▶ **YOUR TASK**: Lines from the one holding "Open the Github source code link" through the end of the entries, inclusive, form the whole output; reproduce them exactly and omit pictures.
....
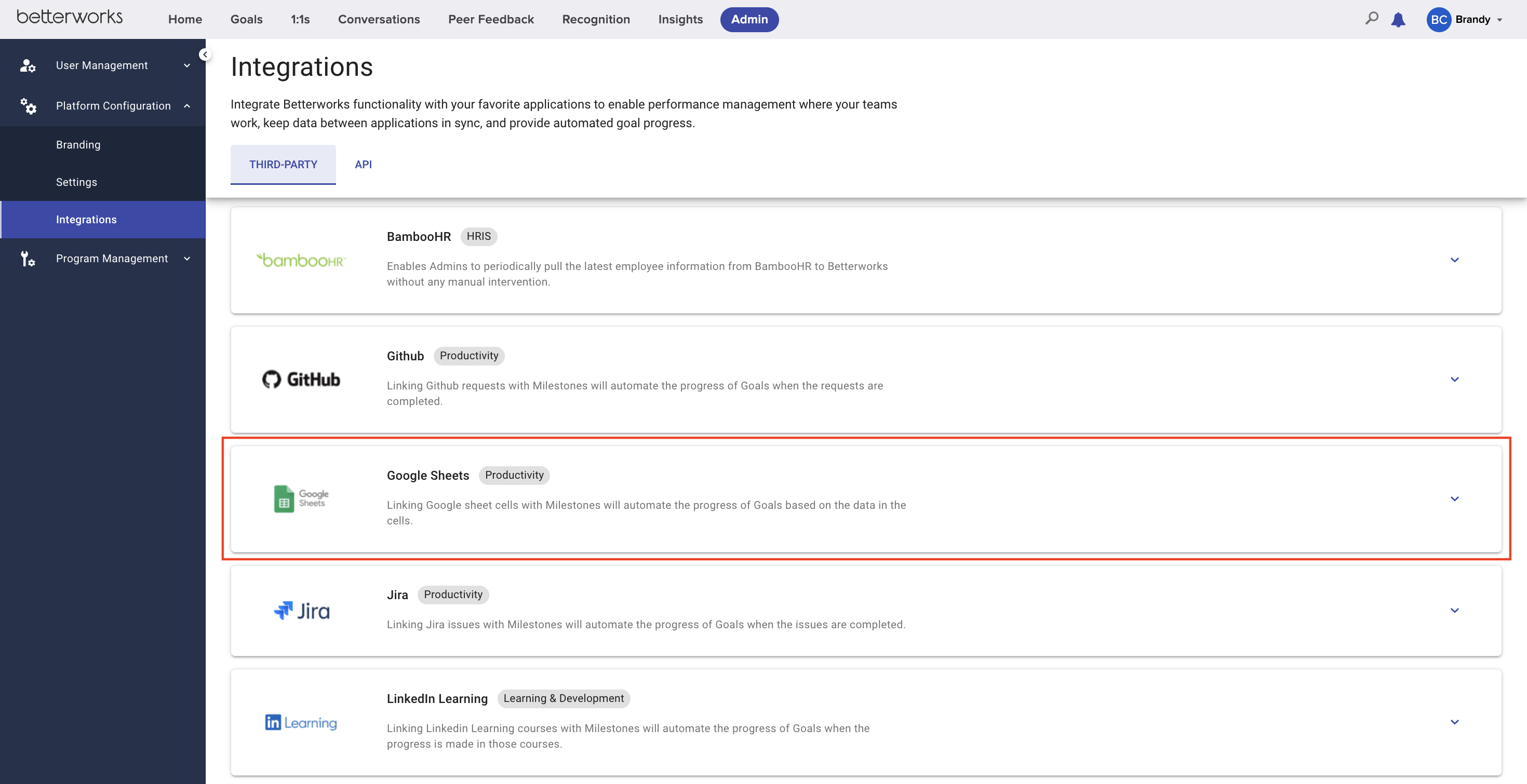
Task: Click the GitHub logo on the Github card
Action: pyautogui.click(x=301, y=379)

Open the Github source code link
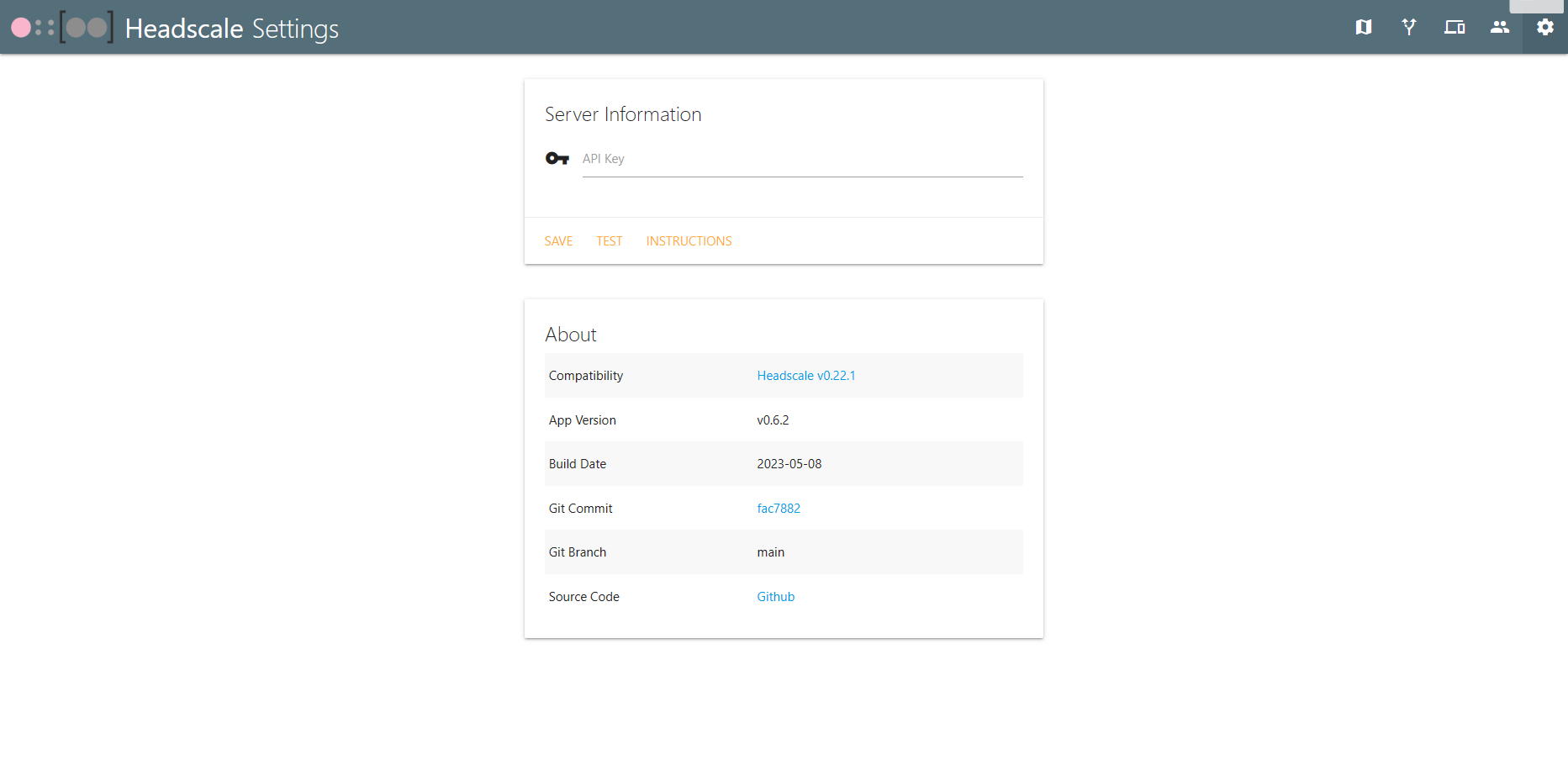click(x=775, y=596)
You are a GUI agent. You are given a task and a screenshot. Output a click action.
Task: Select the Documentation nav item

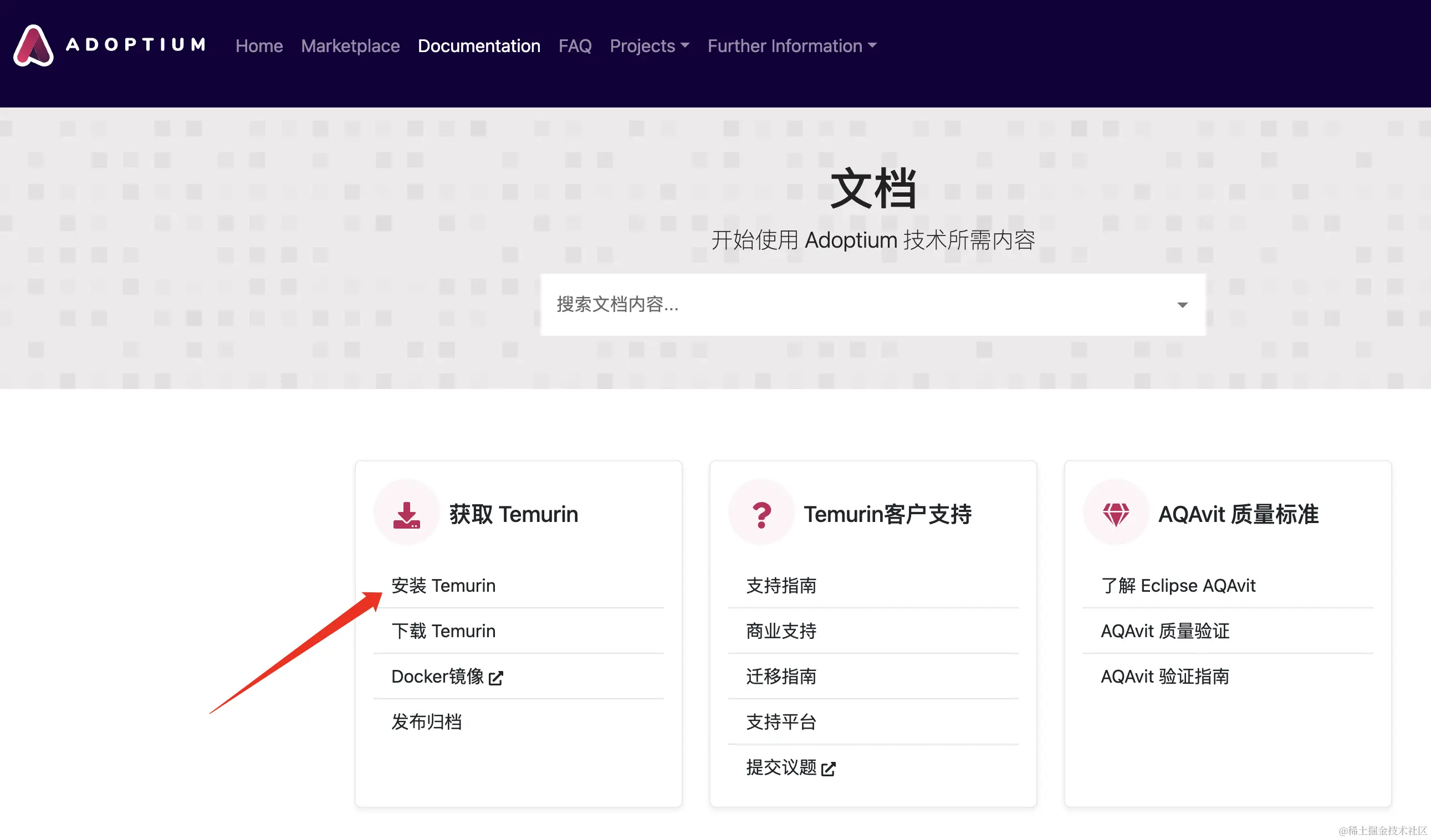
....
▶ **EXERCISE RESULT**:
Open the Github source code link
click(x=775, y=596)
You are a GUI agent. You are given a task and a screenshot. Output a click action.
Task: Select the Documentation nav item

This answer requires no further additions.